::: ARTICLE :::

Nielsen noted that 52% of lunch meat buyers spend the majority of their money on packaged items. While deli lunch meat buyers are a smaller group, they spend more overall. This could be a reflection either of higher prices at the deli area or the fact that deli shoppers tend to buy a greater quantity of product per trip.
There are also priority differences between deli and packaged lunch meat shoppers. Deli meat shoppers pay the most attention to flavor and customization, while the others find price and packaging to be the most important. Retailers should craft messages to reflect these differences and focus on the different groups' concerns.
Deli meat customers are already in one of the most popular areas of the store, offering seemingly endless possibilities for customization. According to a 2016 sales review of the deli counter published in Winsight Grocery Business, while more people are buying deli prepared foods, meats still comprise a fifth of deli counter sales. Meat cut to order for consumers gives the feel of customization and freshness.

:::

TO BE DONE:
a: In the passage on lunch meat buyers, what do deli meat shoppers pay the most attention to?
b: Carry on the passage on lunch meat buyers, starting after its final sentence.
The data after this point is separate material, unrelated to the passage on lunch meat buyers.

::: PROVIDED RECORDS :::

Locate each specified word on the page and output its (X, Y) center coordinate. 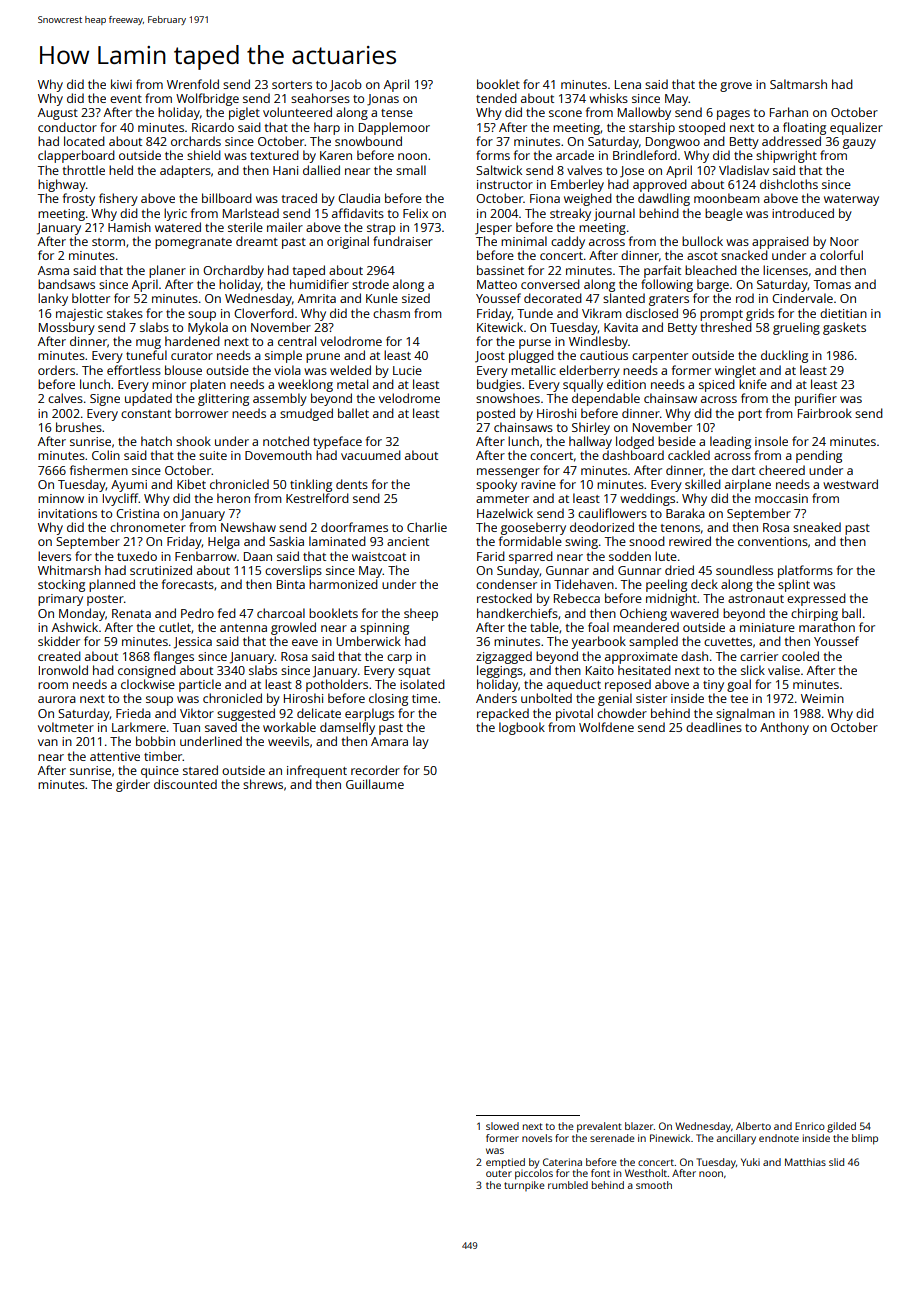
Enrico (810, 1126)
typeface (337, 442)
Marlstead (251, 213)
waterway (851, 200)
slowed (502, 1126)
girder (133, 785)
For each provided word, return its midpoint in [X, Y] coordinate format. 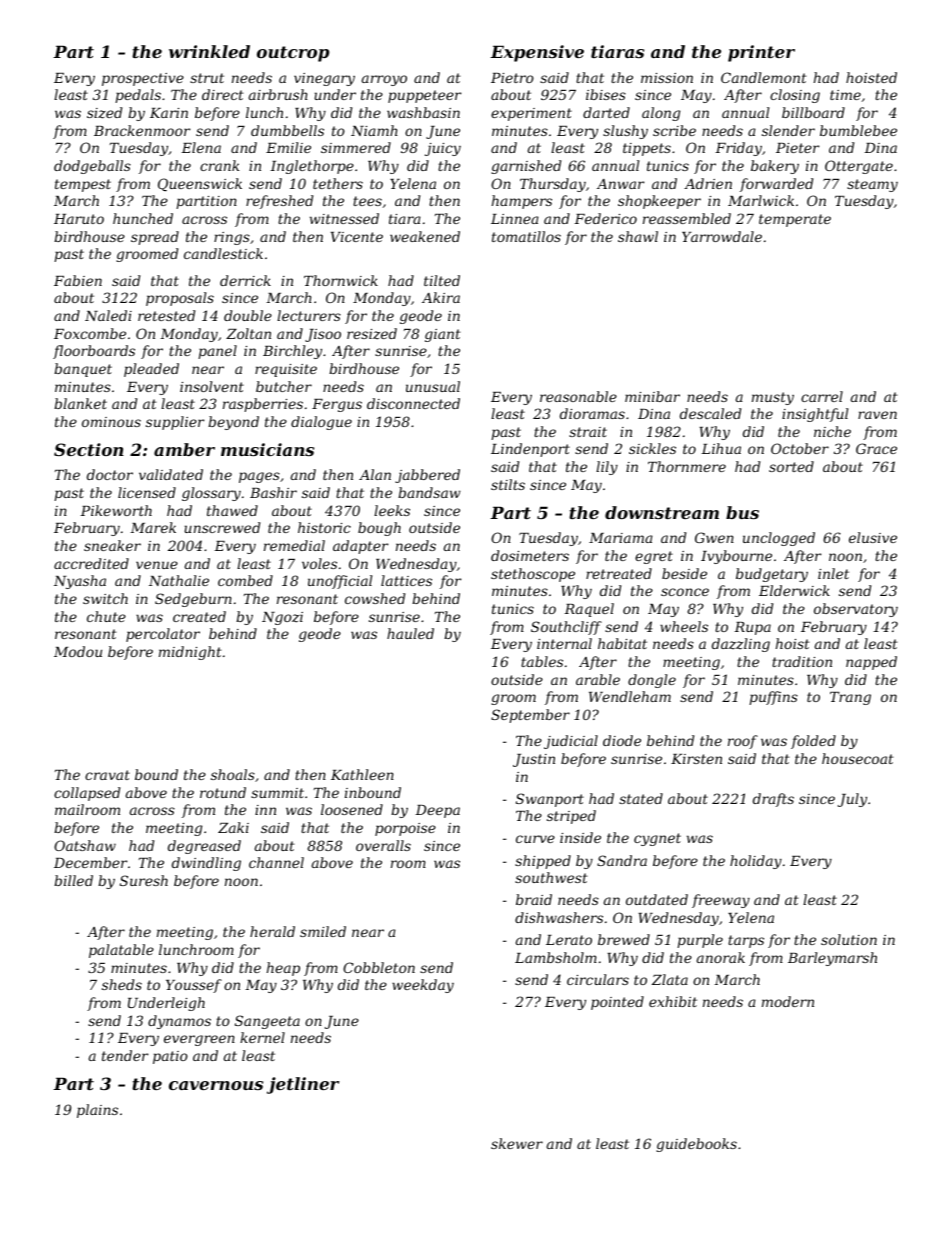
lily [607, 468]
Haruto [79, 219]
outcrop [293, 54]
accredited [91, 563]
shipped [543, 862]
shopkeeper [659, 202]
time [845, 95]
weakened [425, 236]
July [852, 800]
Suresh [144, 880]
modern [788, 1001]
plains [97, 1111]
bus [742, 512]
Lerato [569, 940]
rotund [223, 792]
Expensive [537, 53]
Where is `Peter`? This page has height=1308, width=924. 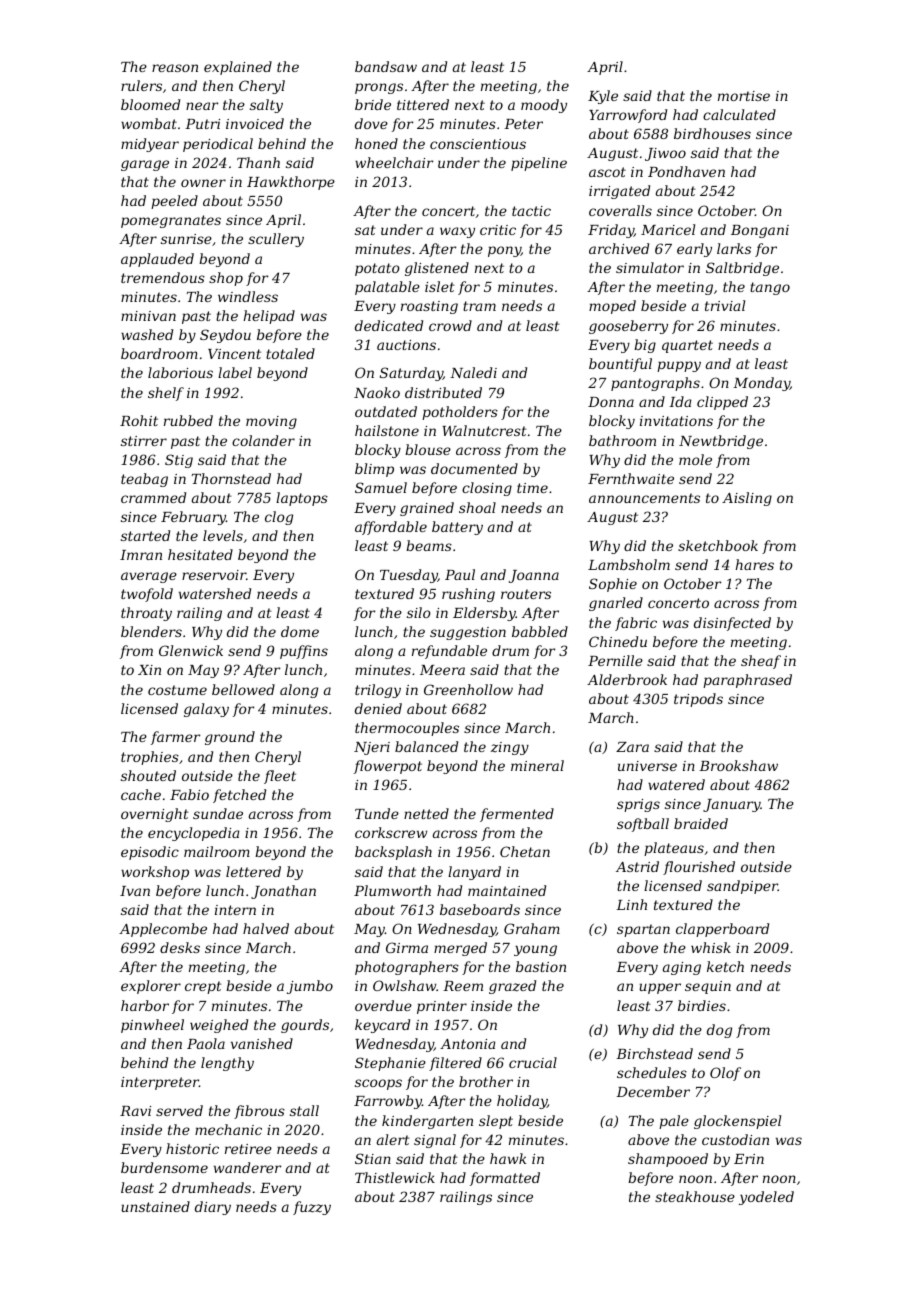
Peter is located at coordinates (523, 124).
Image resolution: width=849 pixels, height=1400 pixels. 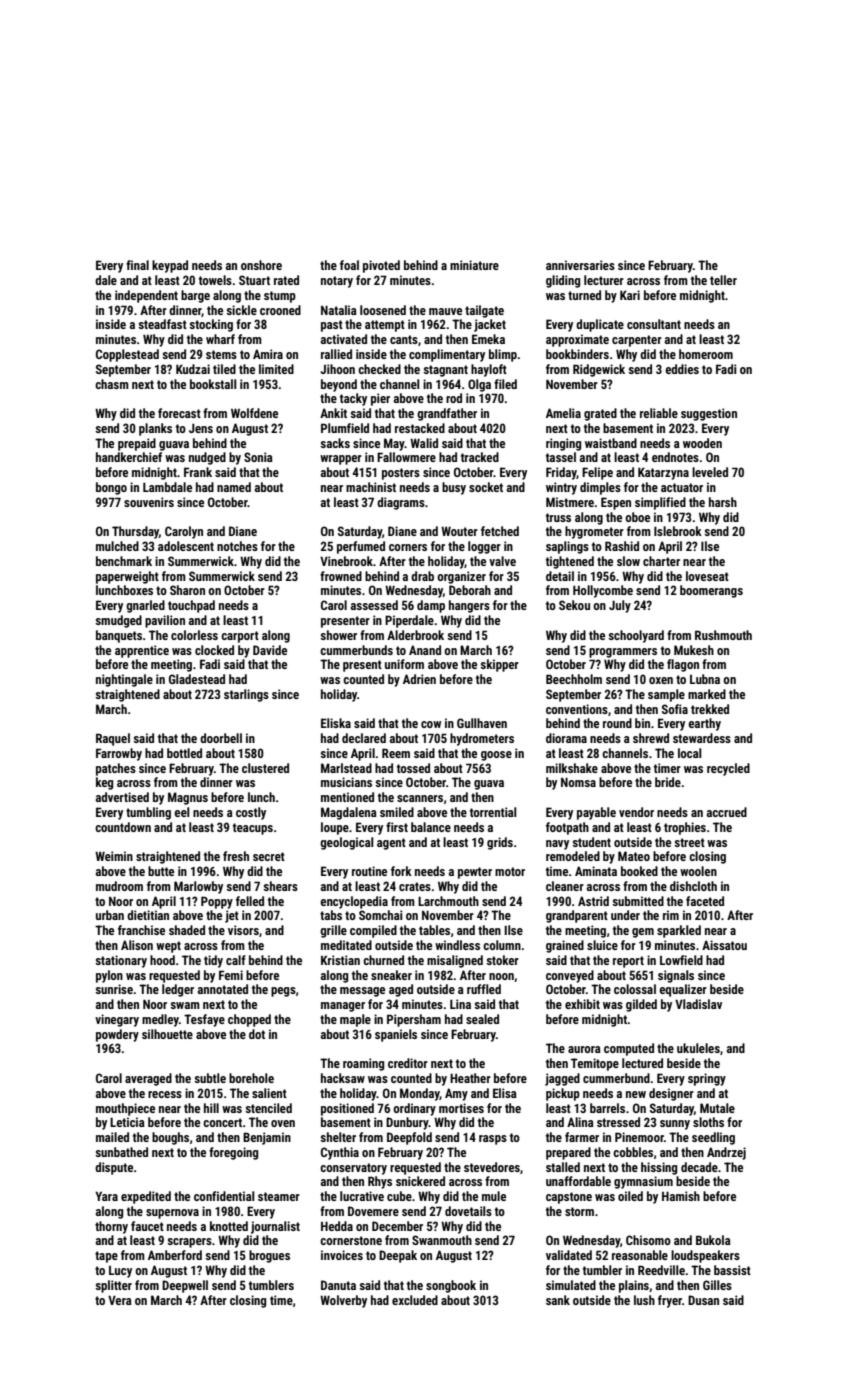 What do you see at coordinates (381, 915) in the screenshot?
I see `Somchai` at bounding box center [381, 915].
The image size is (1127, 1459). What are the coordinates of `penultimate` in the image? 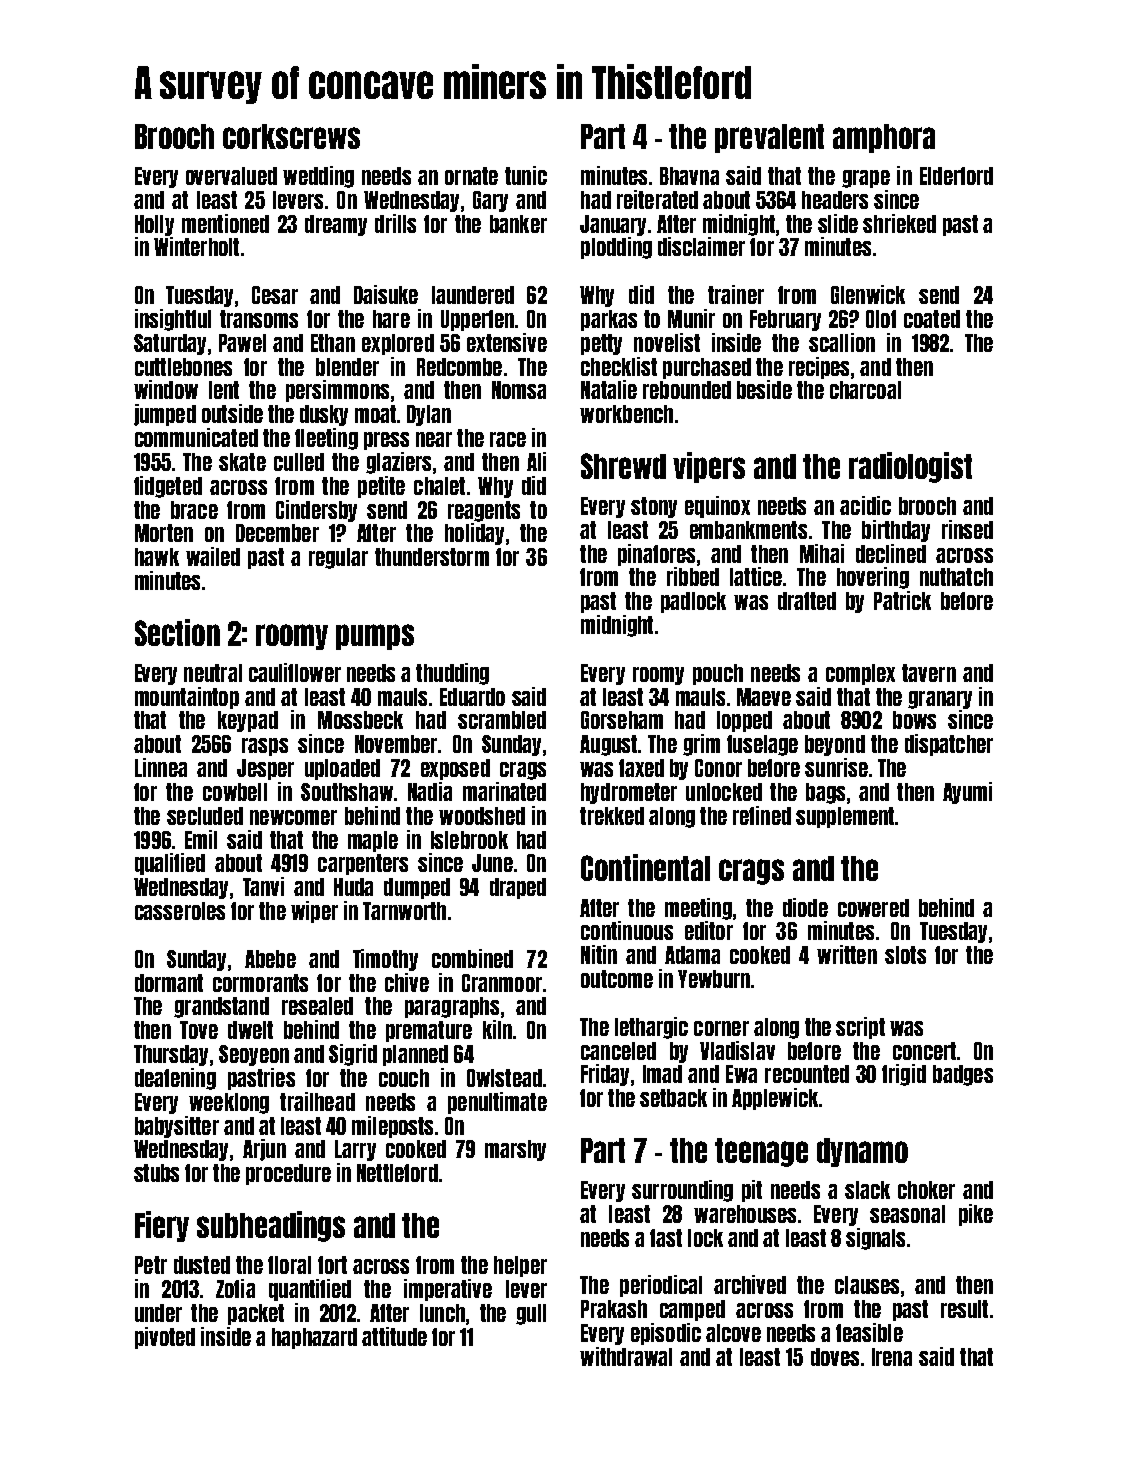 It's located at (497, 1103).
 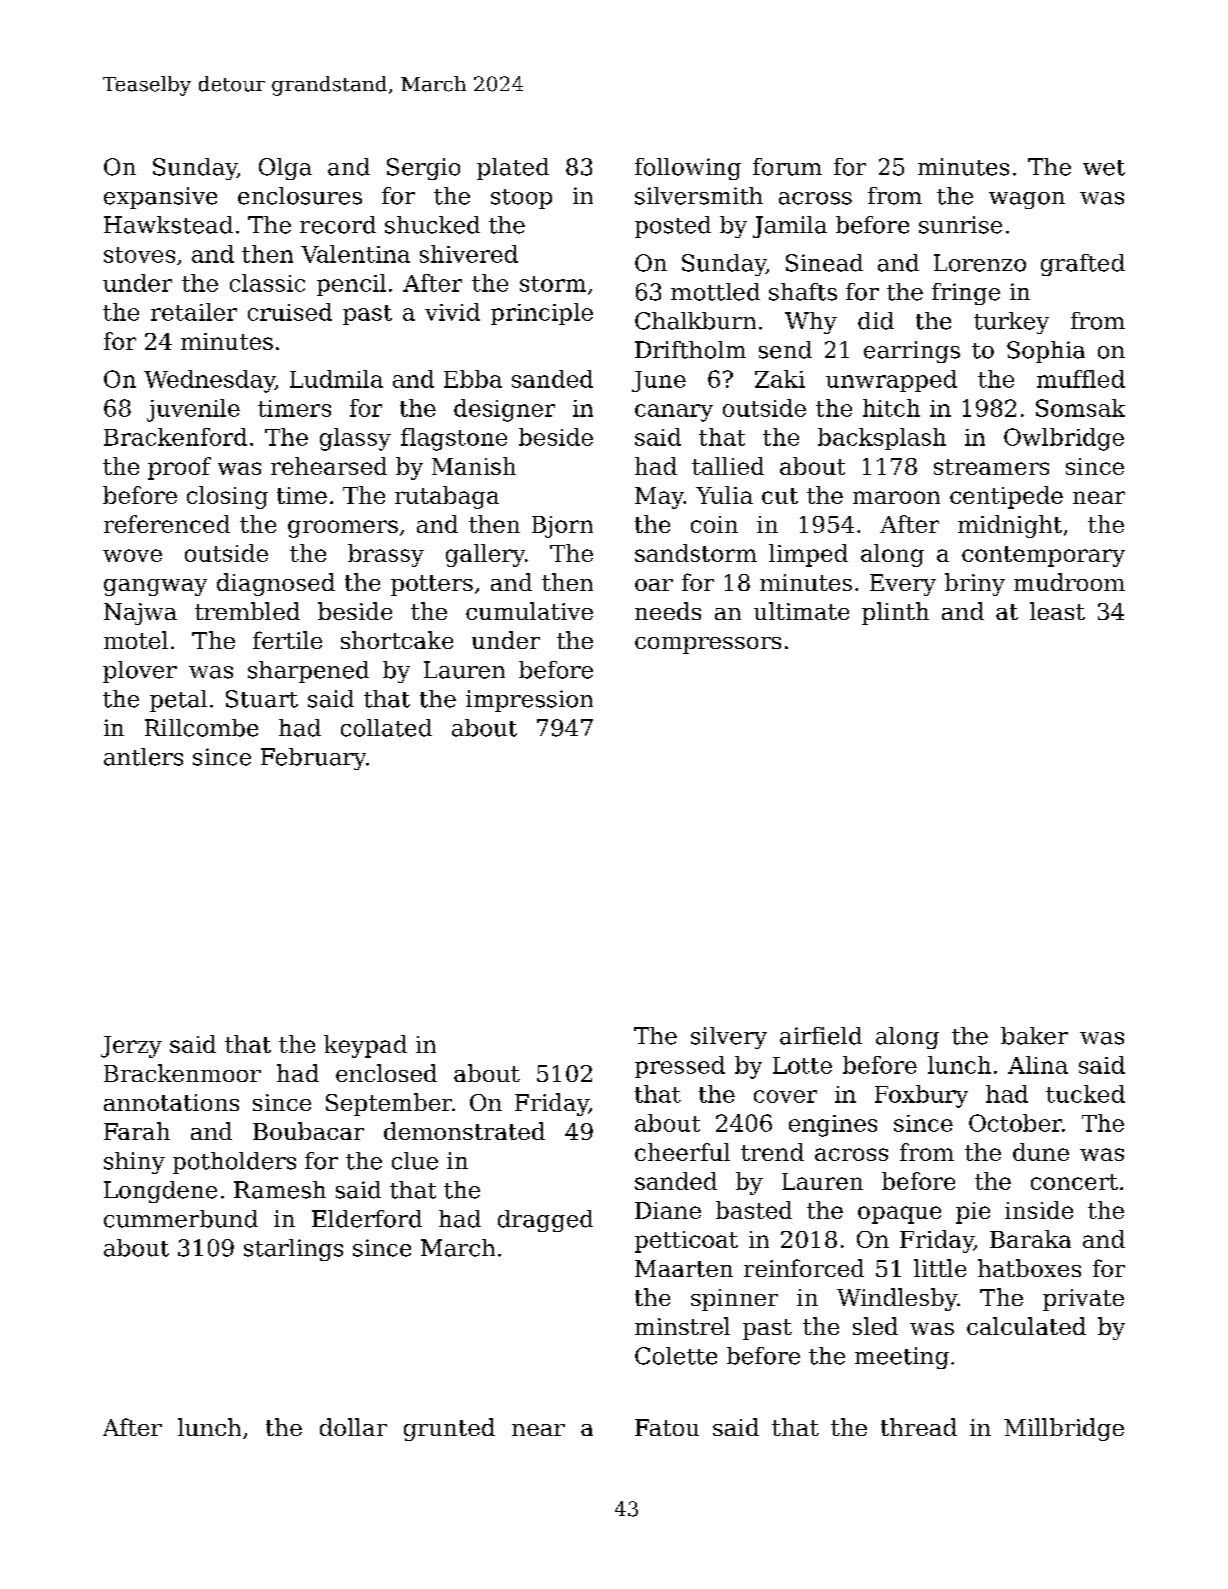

:::

EXERCISE RESPONSES:
a: Flavor and customization.

b:
Consumers are not only focused on fresh and healthy products, but they are increasingly looking for antibiotic-free, hormone-free and nitrate-free packaged and deli meats. Meat producers are responding this trend by developing the cleanest labels they can while still producing safe and affordable products — though prepackaged deli meats are often thought to contain more preservatives, sodium or chemicals.
Changes to formulas and preservatives may not be enough if consumers don't understand what they mean. According to Label Insight, 35% of consumers don't purchase items if the ingredients confuse them, and 54% would pay more for products listing ingredients they understand. While ingredient lists are readily on the package for prepackaged meats, they're available behind the counter at the deli. Many common ingredients sound like they're more chemical than natural — and may detract potential buyers. Language on the labels and at the deli counter may help consumers understand what they may be buying.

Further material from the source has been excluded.